16 June 2017 Author:

Many commentators have used the word “uncertainty” to describe the fallout from the general election. True, the immediate future of the Housing White Paper is less clear and we do not know much yet about how the new planning and housing minister intends to drive forward the momemtum to solve the housing crisis. 

‘Planning reform’ was never going to resolve the housing crisis, because ‘planning restrictions’ were never its cause.

But does solving the housing crisis really depend so much on national policy? Is more planning deregulation the answer? Or how about land value capture or making who owns land more transparent?

There are two problems with this.

Firstly, as we argued in our paper on Better Planning for Housing Affordability (February 2017), much policy under successive governments in England has had the wrong focus.

‘Planning reform’ was never going to resolve the housing crisis, because ‘planning restrictions’ were never its cause.

As the title of the UK Government’s White Paper "Fixing Our Broken Housing Market" (February 2017) suggests, we’ve overlooked the complex range of reasons why we aren’t building enough homes.

Secondly, we may have somewhat over-estimated the importance of policy.

Clearly, policy is important, and the RTPI has been heavily engaged in these debates. But there’s hardly been a lack of policy in housing and planning. If anything, the problem has been too much policy.

In England alone, there have been at least 60 policies, initiatives and funds announced just with respect to housing under the current Government (that is, since May 2015).

• INPUT ROWS:
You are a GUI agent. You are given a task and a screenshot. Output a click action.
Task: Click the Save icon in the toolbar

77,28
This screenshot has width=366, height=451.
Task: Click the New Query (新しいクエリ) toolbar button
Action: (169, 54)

• THINGS TO DO:
**A.** Copy out all of the entries on clicking toolbar buttons word for word, keeping every line.
**B.** Extend the piece on housing policy, picking up right after its last sentence.
The piece on housing policy has no connection to the entries.

• RESPONSES:
**A.**
You are a GUI agent. You are given a task and a screenshot. Output a click action.
Task: Click the Save icon in the toolbar

77,28
This screenshot has width=366, height=451.
Task: Click the New Query (新しいクエリ) toolbar button
Action: (169, 54)

**B.**
Previous governments were prone to the much of the same policy hyper-activity. And yet the housing crisis has got worse. Indeed, too much policy change has led to increasing complexity and costs, but not enough real help for development.

Perhaps it’s time to be a bit more realistic about what policy can achieve. Central government can only set a more or less helpful framework, important though this is. It can’t (typically) directly ensure local housing development itself. That’s ultimately for local councillors, planners, developers and communities.

Shouldn’t these groups be more in the lead of finding the answers to our housing crisis?

Indeed, planners may already have many of the answers. What we need to do is find better ways to share these answers.

Local authorities are getting back into the house building business – not because of national government policy, but more in spite of it.

Take the issue of who builds houses. The focus on ‘planning reform’ has distracted from the fact that the ongoing gap between housing supply and demand is equivalent to the house building that used to be done by local authorities before the 1980s.

Looked at this way, the solution to housing crisis may not actually be that complex: we need local authorities to build more houses.

And actually, local authorities are getting back into the house building business – not because of national government policy, but more in spite of it.

Research commissioned by the RTPI and the National Planning Forum, being conducted by UCL, is currently looking at how local authorities are delivering housing. The results will be available later this year.

This is just one example of how planners and others are working to resolve the housing crisis, rather than waiting for ‘perfect’ policies from government.

We’re also preparing to publish research supported by our South West region on the role that large-scale housing developments can play in improving housing affordability – schemes that are often only made possible by proactive public sector-led planning and public funding.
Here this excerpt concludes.